Estoy a favor del referéndum. De cualquier referéndum. También del del Brexit, sí. Ya sé que a veces el resultado complica las cosas en lugar de resolverlas. Estoy de acuerdo con lo que dice el protagonista del film Brexit (HBO): “Un referéndum es una respuesta simple a un problema complejo”. Y, a pesar de todo, cualquier alternativa me parece peor, más arbitraria, menos democrática, que una consulta ciudadana libre y con garantías. El problema de Catalunya se basa, entre otras cosas, en la ausencia de esta rúbrica popular a un Estatuto de Autonomía cuyo redactado final es obra del Tribunal Constitucional. Así que, políticos catalanes y españoles de todo tipo y pelaje, métanselo en la cabeza, cualquier solución para Catalunya será agua de borrajas si no hay un referéndum al final del camino.
¿Que el referéndum divide? Bueno, este era el argumento en el que se basó Franco para prohibir los partidos políticos. Se dirá, con razón, que en este caso están en juego sentimientos y emociones. Pero eso no es novedad, ni tendría que ser una sorpresa en un territorio con evidentes características nacionales, y a la vez tan mestizo, como es Catalunya. La cuestión es que la política tendría que encauzar este problema, traducirlo en propuestas, y no exacerbarlo. Y los que se oponen al referéndum han jugado constantemente la carta del chantaje emocional. O del chantaje a secas. Si en lugar de vestiduras rasgadas, aduanas reinstaladas, apelaciones ridículas a escoger entre Miró o a Velázquez, amenazas de bloqueo político y boicot económico, se hubiera desdramatizado un poco la situación, los catalanes habrían podido vivir este debate con mucha menos angustia.
Por otra parte, si el referéndum no es posible porque –digamos– las encuestas prevén un resultado demasiado reñido para ser aplicable, alguien nos tendría que decir cuál es la alternativa (me refiero a alguien del PSOE o de Podemos, por supuesto; de los líderes de la derecha no espero nada que no sea represión). Si no hay referéndum, ¿qué hacemos? Porque estoy seguro de que nadie, nadie, nadie cree que el tema catalán se vaya a resolver solo, que los independentistas dejarán de serlo por simple cansancio. Y, aunque así fuera, ¿en qué clase de país nos convierte eso? ¿Es realmente la España que quieren? ¿Edificada sobre la represión y la posterior frustración de tantos ciudadanos?
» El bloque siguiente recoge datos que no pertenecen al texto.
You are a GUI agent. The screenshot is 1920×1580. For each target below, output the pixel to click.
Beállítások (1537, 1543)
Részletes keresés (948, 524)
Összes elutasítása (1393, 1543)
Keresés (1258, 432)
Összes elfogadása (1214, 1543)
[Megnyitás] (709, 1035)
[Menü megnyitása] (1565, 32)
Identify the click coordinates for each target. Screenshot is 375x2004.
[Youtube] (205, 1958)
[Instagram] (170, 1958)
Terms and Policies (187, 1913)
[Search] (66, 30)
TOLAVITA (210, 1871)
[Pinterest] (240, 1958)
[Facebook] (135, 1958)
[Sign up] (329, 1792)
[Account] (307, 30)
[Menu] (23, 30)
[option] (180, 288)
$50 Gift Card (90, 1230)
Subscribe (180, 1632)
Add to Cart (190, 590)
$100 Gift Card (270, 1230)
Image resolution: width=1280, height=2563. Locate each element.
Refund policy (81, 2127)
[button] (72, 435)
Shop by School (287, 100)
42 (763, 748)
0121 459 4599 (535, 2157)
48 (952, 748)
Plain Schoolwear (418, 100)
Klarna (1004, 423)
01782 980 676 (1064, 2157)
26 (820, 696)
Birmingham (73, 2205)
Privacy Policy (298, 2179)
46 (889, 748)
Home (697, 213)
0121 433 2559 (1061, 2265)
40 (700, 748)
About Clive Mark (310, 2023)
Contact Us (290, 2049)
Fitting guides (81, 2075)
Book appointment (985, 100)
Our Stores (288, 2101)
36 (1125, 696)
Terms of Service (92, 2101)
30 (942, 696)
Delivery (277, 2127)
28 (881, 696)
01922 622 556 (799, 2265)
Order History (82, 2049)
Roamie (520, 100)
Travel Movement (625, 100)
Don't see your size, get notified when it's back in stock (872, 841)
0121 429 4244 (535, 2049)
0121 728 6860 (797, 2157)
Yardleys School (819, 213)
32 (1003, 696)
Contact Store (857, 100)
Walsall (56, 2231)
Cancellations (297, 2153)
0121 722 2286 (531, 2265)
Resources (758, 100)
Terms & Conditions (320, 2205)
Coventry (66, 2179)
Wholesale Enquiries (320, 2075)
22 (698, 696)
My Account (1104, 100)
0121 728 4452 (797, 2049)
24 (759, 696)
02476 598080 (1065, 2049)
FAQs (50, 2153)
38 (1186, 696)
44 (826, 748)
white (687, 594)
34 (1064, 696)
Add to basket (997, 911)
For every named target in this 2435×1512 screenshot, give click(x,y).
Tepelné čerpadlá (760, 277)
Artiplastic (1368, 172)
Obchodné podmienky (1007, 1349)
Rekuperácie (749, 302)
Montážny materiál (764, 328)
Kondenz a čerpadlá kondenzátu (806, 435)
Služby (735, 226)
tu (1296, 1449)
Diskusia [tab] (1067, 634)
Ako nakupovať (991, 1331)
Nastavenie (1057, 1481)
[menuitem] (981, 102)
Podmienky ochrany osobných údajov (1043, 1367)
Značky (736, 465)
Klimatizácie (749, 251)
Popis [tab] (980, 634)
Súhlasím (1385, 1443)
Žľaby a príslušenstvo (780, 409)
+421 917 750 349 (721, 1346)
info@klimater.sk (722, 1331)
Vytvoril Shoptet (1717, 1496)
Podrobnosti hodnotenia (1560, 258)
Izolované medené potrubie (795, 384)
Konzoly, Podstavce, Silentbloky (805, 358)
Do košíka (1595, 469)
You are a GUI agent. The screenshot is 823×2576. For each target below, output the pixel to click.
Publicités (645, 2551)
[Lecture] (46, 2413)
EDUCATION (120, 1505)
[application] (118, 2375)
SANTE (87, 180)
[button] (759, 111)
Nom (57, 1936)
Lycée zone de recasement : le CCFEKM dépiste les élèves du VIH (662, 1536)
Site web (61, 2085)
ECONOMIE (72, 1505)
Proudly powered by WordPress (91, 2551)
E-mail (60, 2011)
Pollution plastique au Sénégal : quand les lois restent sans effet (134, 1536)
No. El envite catalán merece el respeto suficiente para, al menos, intentar darle una respuesta alternativa. Ya entiendo que estamos muy al principio, que unos tienen que decir independencia o nada, y otros independencia nunca, pero hay que ir pensando en qué es lo que se va a poner sobre la mesa; pensar qué es lo que, al final, con un apoyo mayoritario, será sometido a referéndum. Un consenso nuevo que sustituya al viejo. El consenso de 1978 fue una opción valiente, porque se saltó a la torera la legislación franquista para traer de vuelta al presidente de la Generalitat republicana, con el Ejército enfurecido (parece que no queda nada de ese coraje). En cualquier caso, ese consenso se basó en unas mayorías que ya no existen; es hora de adaptar ese consenso a la realidad de la Catalunya actual. Pensar que la solución de 1978 sirve para un país con prácticamente la mitad de independentistas es no ser realista.
Hay que plantear un nuevo status para Catalunya, y el independentismo, que cuenta con una mayoría absoluta en el Parlamento catalán, tiene derecho a abrir el baile. Y deber de ser flexible. El Gobierno español, y los partidos contrarios a la independencia, tienen que dejar de pensar que su punto de vista es más razonable por el simple hecho de que lo respalda un texto escrito hace 40 años y el poder coercitivo de las Fuerzas Armadas y la Policía.
Catalunya necesita una solución ad hoc. Es inevitable, y a pesar de los pataleos de los barones autonómicos, esta solución llegará. Tiene que ser una solución práctica y a la vez imaginativa. Tiene que implicar transferencia de soberanía y de poder político, y un freno al drenaje fiscal. Y –last but not least– tiene que abordar sin miedo cuestiones simbólicas e identitarias. Muchos catalanes se han vuelto independentistas no por dinero ni por razones prácticas, sino por ese resorte interno que Vicens Vives definió como la voluntad de ser. Y esta pulsión secular tiene que ser compatible con la legítima aspiración de miles de catalanes que no quieren dejar de ser españoles. Así que devánense los sesos, señores. Piensen en algo. Tienen que convertir en normal que en Catalunya haya seguidores de dos selecciones de fútbol distintas.
Siéntense. Ustedes que pueden, hablen, como diría Gemma Nierga.
(Pero antes, por la buena salud de todos y de la democracia, liberen a los presos políticos y dejen volver a los exiliados. Si no, no habrá manera de pasar página).